Report each line of the entries that includes "height" by copying it.
[Exercise data Boundary: Start]
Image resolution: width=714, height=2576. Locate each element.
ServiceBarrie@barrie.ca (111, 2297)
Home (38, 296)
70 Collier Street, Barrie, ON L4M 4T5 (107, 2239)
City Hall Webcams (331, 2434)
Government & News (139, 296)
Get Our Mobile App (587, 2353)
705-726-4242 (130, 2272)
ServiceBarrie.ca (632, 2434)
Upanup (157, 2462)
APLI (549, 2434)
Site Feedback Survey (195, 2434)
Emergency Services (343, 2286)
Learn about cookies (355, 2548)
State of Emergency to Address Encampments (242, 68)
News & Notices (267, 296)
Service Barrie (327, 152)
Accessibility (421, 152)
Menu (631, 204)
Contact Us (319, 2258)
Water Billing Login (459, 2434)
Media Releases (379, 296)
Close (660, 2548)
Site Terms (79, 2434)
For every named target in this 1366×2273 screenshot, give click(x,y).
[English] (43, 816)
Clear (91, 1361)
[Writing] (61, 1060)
[Exercise data Boundary: End]
[Exercise data Boundary: Start]
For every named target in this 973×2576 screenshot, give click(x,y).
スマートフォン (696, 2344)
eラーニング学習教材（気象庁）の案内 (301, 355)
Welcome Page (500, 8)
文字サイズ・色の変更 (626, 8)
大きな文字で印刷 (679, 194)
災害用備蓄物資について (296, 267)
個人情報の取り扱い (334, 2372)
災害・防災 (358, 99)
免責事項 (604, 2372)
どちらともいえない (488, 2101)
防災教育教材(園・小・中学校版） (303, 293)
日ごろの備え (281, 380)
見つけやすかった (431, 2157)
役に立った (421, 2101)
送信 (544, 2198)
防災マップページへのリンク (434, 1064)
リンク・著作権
[Exercise data Boundary: End]
[Exercise data Boundary: Start]
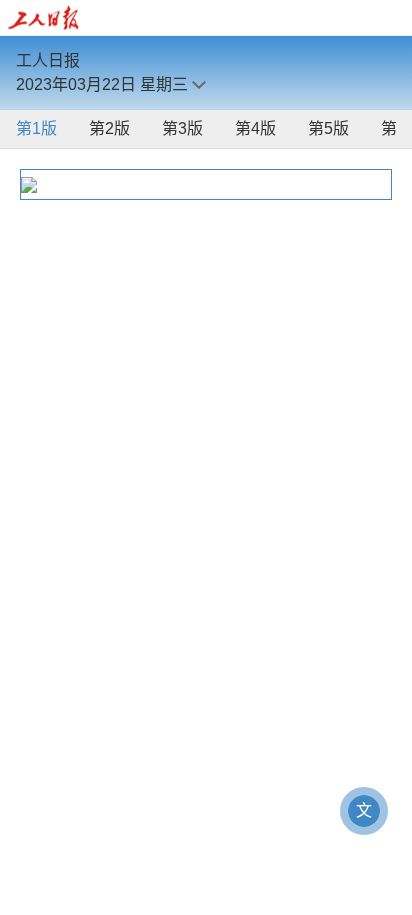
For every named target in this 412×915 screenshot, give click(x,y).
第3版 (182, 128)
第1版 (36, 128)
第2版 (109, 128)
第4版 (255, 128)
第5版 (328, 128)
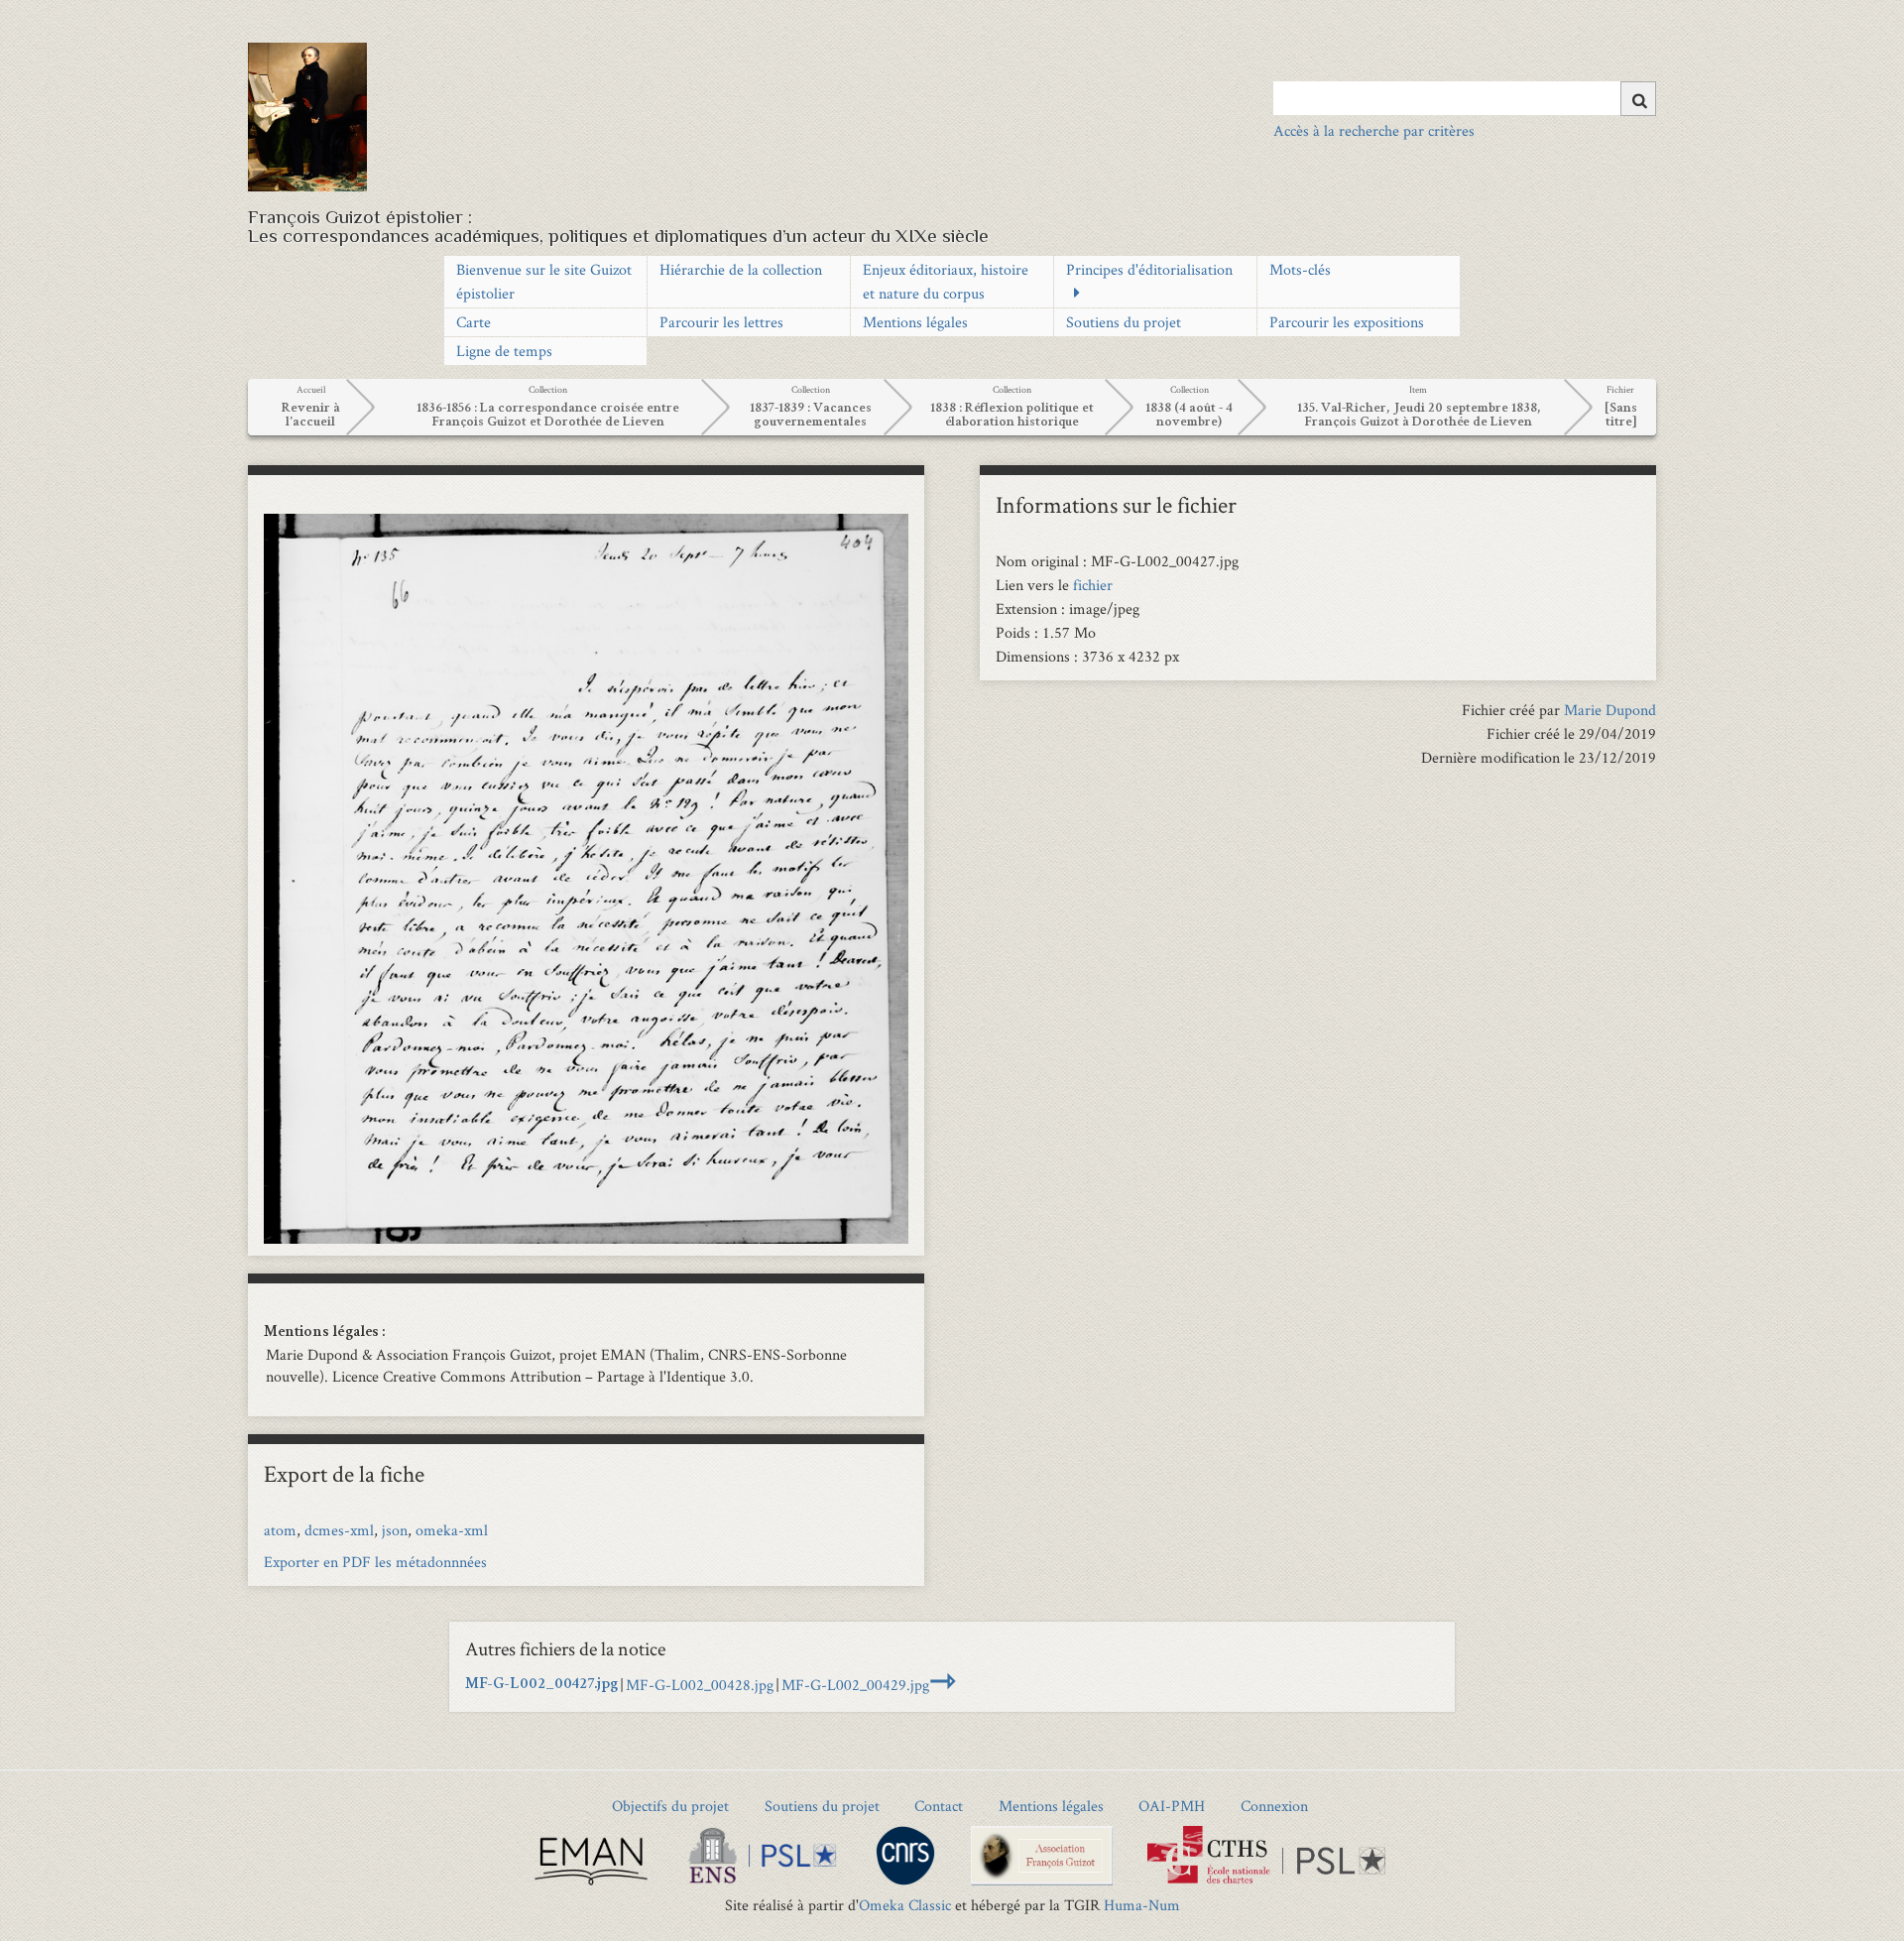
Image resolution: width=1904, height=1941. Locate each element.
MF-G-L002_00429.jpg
[Exercise data Boundary: End]
:: Reply to the task ::
Image resolution: width=714, height=2576. Locate each element.
Image resolution: width=1904, height=1941. Locate each element.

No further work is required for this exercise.